ACROSS town Andrea Ross was-like Sigrid-deliberating carefully over her choice of clothes but with a difference. Impractical shoes were very much a part of the picture she wanted to create. She was going to stage a deliberate and full-fledged retreat into femininity, and the morning sunlight was an innocent conspirator. It promised a spring day warm enough for shoes that were nothing more than delicate straps of braided straw and matched a straw-colored gather skirt that fluttered softly around her legs. She topped the cotton skirt with a heavily embroidered Mexican peon shirt and studied the total effect in her mirror. Getting there.
Next she skillfully manipulated a styling wand to transform her sensible short brown hair into a crown of ringlets, then made up her eyes to look as wide and appealing as a fawn's. A faint touch of blusher to her cheeks and another critical examination of her reflection.
Perfect!
She looked cool and poised enough to deliver scholarly lectures yet soft and womanly. Not helpless exactly but with no hard career edges showing. No single-minded ambitions, either, and certainly no vengeful thoughts.
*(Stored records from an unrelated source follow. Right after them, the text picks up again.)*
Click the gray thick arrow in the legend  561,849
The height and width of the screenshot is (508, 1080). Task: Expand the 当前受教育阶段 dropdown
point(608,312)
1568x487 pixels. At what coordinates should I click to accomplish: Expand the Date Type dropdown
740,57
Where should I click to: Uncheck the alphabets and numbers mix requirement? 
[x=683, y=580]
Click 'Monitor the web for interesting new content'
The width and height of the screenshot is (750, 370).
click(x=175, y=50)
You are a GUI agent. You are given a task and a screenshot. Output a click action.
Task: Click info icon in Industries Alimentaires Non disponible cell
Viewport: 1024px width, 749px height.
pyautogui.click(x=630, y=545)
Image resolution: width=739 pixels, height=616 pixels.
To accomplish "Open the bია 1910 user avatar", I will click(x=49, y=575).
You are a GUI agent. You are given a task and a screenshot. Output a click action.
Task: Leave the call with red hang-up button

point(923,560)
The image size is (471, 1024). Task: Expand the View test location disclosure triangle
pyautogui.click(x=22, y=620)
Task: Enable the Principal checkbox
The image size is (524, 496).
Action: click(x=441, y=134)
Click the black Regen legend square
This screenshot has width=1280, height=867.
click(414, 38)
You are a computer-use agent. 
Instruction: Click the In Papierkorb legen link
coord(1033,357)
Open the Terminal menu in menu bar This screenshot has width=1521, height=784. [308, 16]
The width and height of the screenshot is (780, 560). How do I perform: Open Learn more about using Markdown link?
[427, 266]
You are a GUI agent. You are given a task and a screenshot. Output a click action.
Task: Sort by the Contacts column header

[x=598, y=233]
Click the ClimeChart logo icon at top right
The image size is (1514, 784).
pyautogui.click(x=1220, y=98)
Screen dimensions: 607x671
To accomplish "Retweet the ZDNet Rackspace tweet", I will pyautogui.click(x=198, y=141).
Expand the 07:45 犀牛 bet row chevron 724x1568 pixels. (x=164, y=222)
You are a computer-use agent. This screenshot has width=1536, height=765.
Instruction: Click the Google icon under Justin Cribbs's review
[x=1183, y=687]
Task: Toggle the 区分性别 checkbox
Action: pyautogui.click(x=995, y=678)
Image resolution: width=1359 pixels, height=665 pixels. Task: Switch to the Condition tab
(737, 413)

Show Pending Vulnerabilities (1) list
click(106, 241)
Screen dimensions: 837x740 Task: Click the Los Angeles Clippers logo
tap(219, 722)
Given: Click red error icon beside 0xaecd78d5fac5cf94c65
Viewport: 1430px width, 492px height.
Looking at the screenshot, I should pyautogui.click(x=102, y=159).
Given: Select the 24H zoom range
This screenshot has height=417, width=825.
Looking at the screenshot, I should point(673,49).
Must watch the lips though, she decided, knowing that her lips looked too determined in repose, her eyes too shrewd.
Think soft, she told herself.
But her thoughts kept slipping away to the raise a promotion would mean. The grueling debts of her post graduate years were almost repaid. There was beginning to be enough money for clothes, a decent apartment, books. The promotion she had expected-had earned, damn it-would have meant enough at last to spend a summer in France. As a true art lover; not a penny-pinching student. A summer to lie in fields of red poppies if she wished and drink in the soaring lines of Chartres Cathedral until that abiding thirst for perfection, unsatisfied since childhood, was finally slaked. She wanted to experience at last a direct response to what she saw with no worries of dates, theories or the pressures of a doctoral dissertation to come between herself and the art.
She had yearned for such a summer with an almost physical ache, and Riley Quinn had nearly cheated her of it for another few years by passing her over for Jake Saxer. As she remembered the blind fury she'd felt last week when she'd heard that Saxer had been recommended for promotion, Andrea Ross caught sight of her reflection in the mirror and was chilled by its granite grimness.
Think soft, she warned herself and tried to remember how innocence smiled.
In the two-family brick house he owned within walking distance of the university, Professor Albert Simpson's tea and toast grew cold as he contemplated promotion to deputy chairman. Although he did not possess Riley Quinn's outside reputation, he was the most senior art historian, and no one questioned his command of his subject.
No one respected it, either, he told himself wryly. No one except young Wade. On the other hand, he had no enemies; no one disliked him strongly enough to vote against him, so the balloting should be a mere formality. The younger historians would probably look upon his tenure in the chair as a caretaker regime, soon to be ended by his retirement. It would give them time to square off at each other for a real battle when he stepped down.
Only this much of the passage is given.